I need a function to generate random integers. (assume Java long
type for now, but this will be extended to BigInteger
or BitSet
later
Here's another variant of Michael Anderson's answer
To avoid recursion, we process the bits of P iteratively from right-to-left instead of recursively from left-to-right.
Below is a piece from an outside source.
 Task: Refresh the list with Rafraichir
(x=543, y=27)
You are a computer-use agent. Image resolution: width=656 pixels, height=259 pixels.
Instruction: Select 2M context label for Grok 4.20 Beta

This would be tricky in floating-point representation so we extract the exponent/mantissa fields from the binary representation instead.
class BitsWithProbabilityHelper {
public BitsWithProbabilityHelper(float prob, Random rnd) {
if (Float.isNaN(prob)) throw new IllegalArgumentException();
this.rnd = rnd;
if (prob <= 0f) {
zero = true;
return;
}
// Decode IEEE float
int probBits = Float.floatToIntBits(prob);
mantissa = probBits & 0x7FFFFF;
exponent = probBits >>> 23;
// Restore the implicit leading 1 (except for denormals)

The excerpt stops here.